= Records for this task =
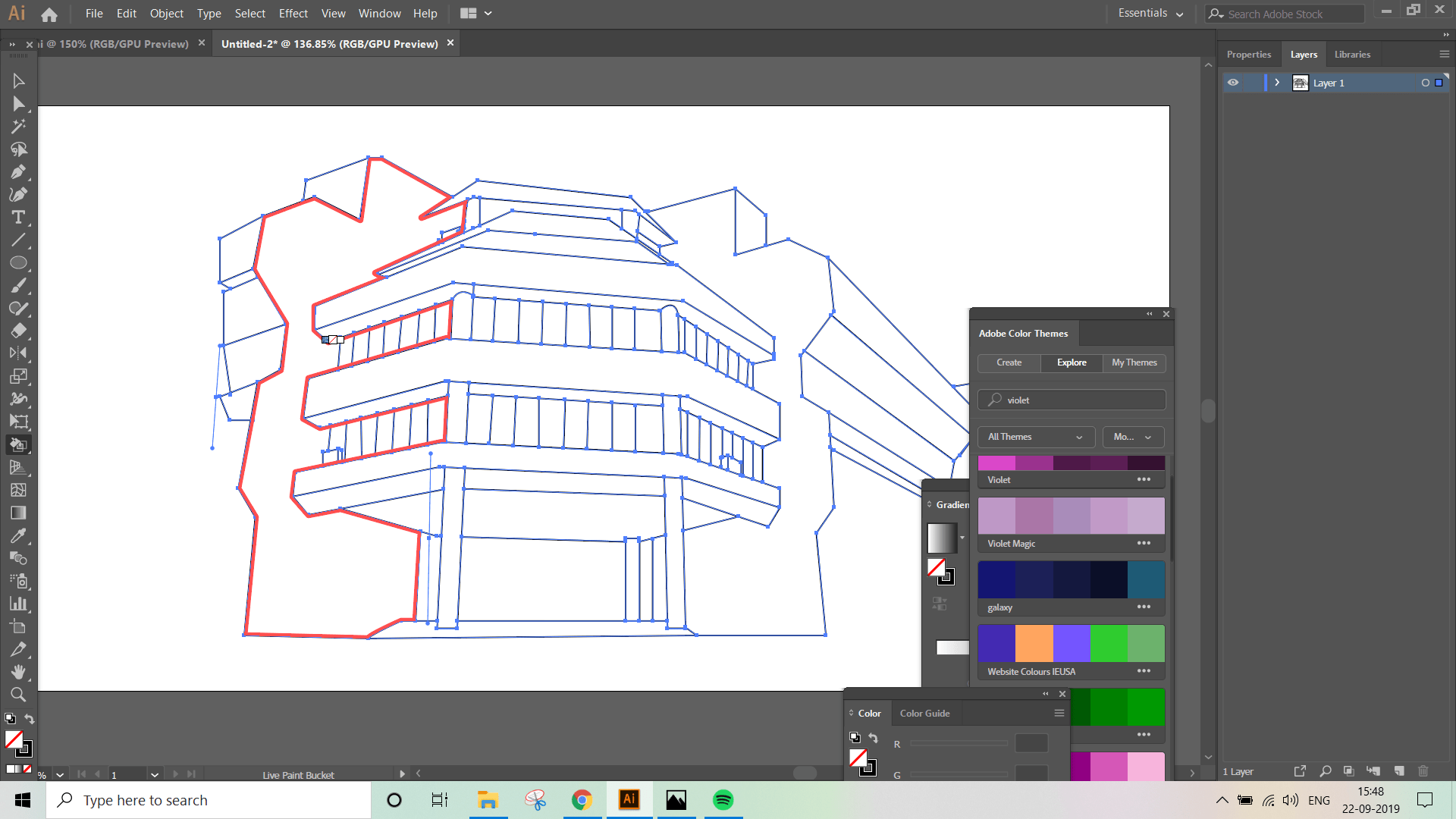
Task: Open the Select menu
Action: (249, 13)
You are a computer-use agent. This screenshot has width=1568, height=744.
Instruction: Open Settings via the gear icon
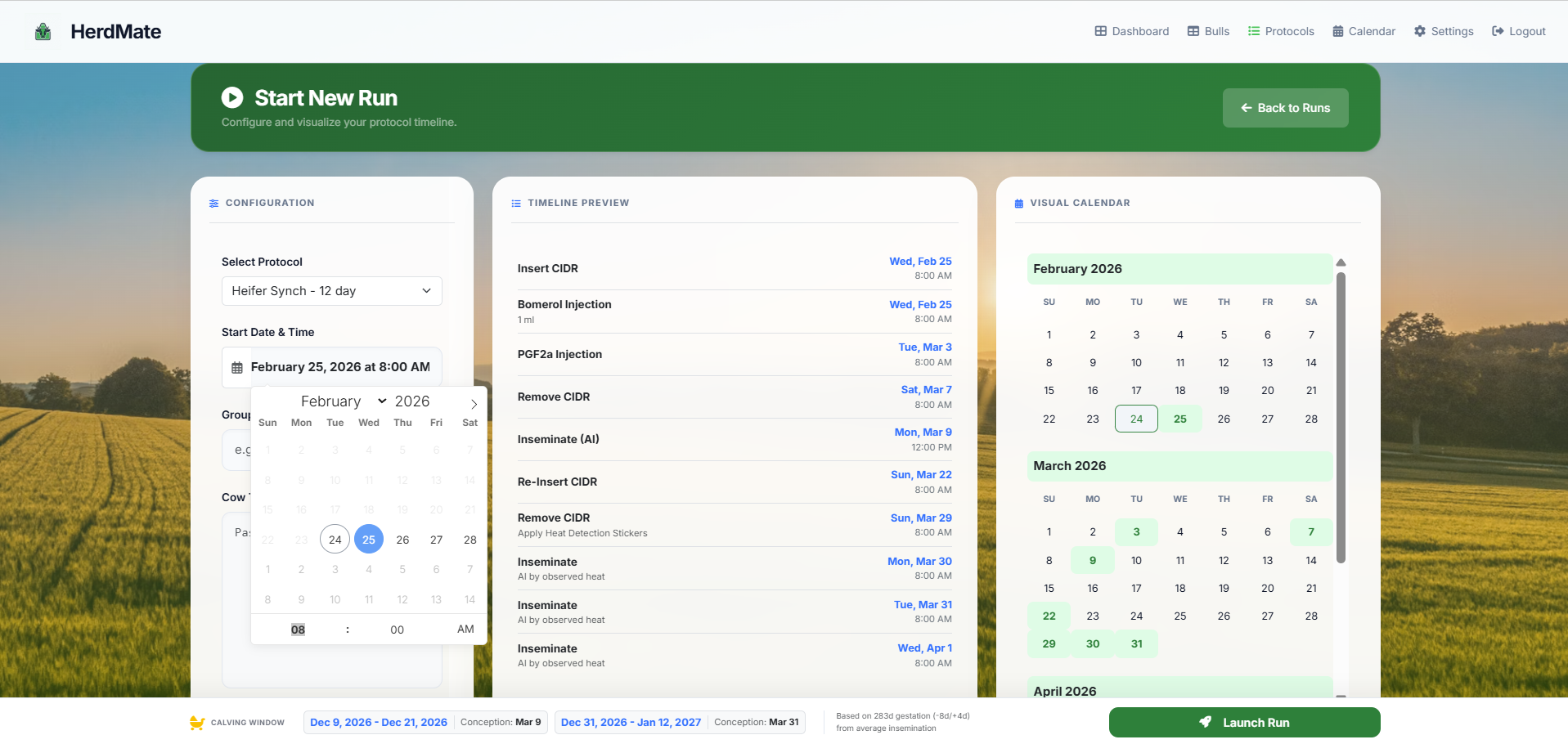point(1420,31)
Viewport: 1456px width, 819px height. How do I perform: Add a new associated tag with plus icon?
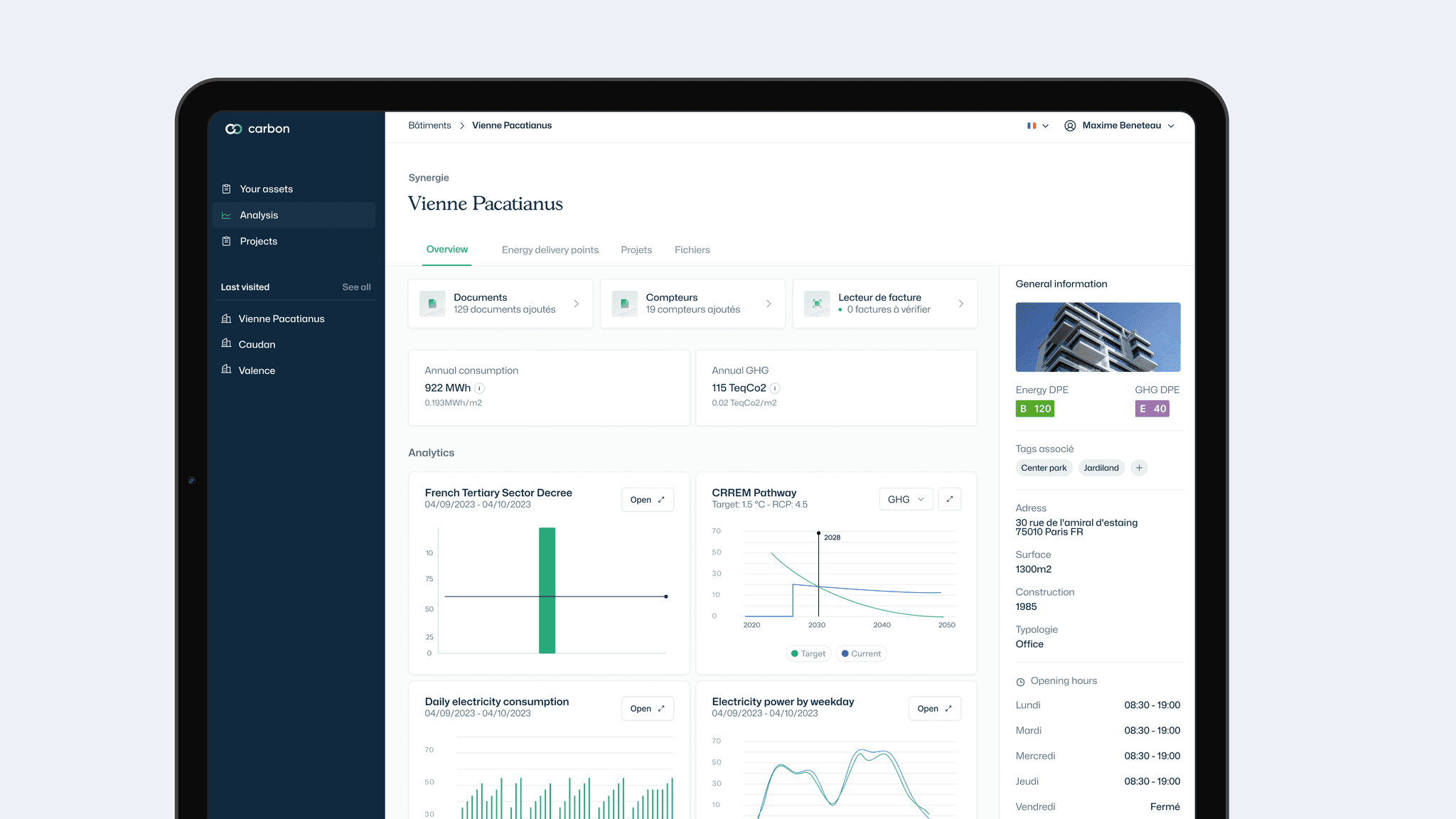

= About this exercise =
In the records above, find the line that contains "Instruction: Open Settings via the gear icon" and retype it and all lines after it exactly, leaving out any pictures.

= Solved exercise =
Instruction: Open Settings via the gear icon
point(1420,31)
Viewport: 1456px width, 819px height. How do I perform: Add a new associated tag with plus icon?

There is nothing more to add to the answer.